目的:评估内侧伤口的开放性跟骨骨折采用一期处理,包括早期现代伤口护理、序贯复位和经皮克氏针框架结构固定,其临床结果。
方法:本研究选取了 2016 年 5 月至 2019 年 3 月我院收治的 19 例开放性跟骨骨折患者。根据 Gustilo 和 Anderson 的分类,确定了 12 例 II 型和 7 例 IIIA 型内侧开放性损伤。根据 Sanders 分类,骨折分为 II 型 9 例、III 型 7 例和 IV 型 3 例。所有患者均接受一期冲洗清创、通过开放内侧伤口序贯复位跟骨骨折、经皮克氏针固定,以及使用真空辅助闭合(VAC)装置覆盖的伤口一期闭合。比较术前和术后的 Bohler 角、Gissane 角和跟骨宽度。根据 Paley 和 Hall 评分系统、视觉模拟评分(VAS)、美国矫形足踝协会(AOFAS)踝关节和后足评分、马里兰足部评分和相关并发症评估功能结果。

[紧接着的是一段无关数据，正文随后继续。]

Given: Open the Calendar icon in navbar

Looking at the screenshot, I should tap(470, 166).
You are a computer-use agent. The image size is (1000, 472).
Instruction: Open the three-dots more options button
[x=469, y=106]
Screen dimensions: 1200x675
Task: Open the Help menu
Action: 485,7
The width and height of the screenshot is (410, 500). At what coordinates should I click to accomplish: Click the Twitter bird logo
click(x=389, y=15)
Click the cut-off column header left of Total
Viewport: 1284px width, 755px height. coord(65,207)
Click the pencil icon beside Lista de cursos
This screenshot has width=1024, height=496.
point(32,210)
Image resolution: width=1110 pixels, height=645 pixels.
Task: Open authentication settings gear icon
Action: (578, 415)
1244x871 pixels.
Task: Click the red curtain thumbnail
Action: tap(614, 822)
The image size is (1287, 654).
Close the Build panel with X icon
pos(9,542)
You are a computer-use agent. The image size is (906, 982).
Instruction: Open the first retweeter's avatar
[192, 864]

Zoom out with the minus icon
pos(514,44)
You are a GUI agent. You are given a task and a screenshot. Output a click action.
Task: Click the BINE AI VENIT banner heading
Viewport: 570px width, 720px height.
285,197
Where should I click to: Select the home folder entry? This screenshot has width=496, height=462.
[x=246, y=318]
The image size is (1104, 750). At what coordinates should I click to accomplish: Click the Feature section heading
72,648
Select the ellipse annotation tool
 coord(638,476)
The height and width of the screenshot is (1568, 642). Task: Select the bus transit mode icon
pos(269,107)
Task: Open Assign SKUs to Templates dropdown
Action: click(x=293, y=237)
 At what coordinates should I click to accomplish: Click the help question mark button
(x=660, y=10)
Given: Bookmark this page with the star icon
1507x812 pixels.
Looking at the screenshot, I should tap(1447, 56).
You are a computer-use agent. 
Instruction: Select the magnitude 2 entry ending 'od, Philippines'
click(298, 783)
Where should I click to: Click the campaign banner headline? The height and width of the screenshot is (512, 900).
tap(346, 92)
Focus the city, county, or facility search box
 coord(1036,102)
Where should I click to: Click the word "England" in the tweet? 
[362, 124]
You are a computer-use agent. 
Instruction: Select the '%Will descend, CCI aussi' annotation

结果:所有患者的随访时间为 14 至 28 个月(平均 22.7 个月)。Bohler 和 Giasane 角分别从术前的(-7.6°±15.0°)和(96.6°±7.6°)增加到术后的(23.7°±6.1°)和(124.1°±7.1°)(P<0.05)。本研究中观察到 3 例浅表感染和 2 例伤口裂开,通过伤口清创、VAC 置换、适当使用抗生素和延迟闭合,均成功治疗。末次随访时,根据 Paley 和 Hall 评分系统,发现 3 例外侧壁扩张和 6 例轻度至中度距下关节炎。根据 AOFAS 踝关节和后足评分,1 例为优秀结果,14 例为良好结果,4 例为可接受结果,平均为 80.7±6.7 分(范围为 70-90)。马里兰足部评分显示,1 例为优秀结果,9 例为良好结果,9 例为可接受结果,平均为 76.8±8.6 分(范围为 62-90)。疼痛的平均 VAS 为 1.8±1.5(范围为 0-5),14 例患者在长时间行走时抱怨轻度至中度疼痛。随访期间未观察到深部感染、骨髓炎和软组织坏死等严重并发症。
结论:总体而言,一期处理允许在大多数伴有内侧伤口的开放性跟骨骨折中直接恢复跟骨形态,最大限度地减少对软组织的侵袭,其功能结果与之前的数据相当。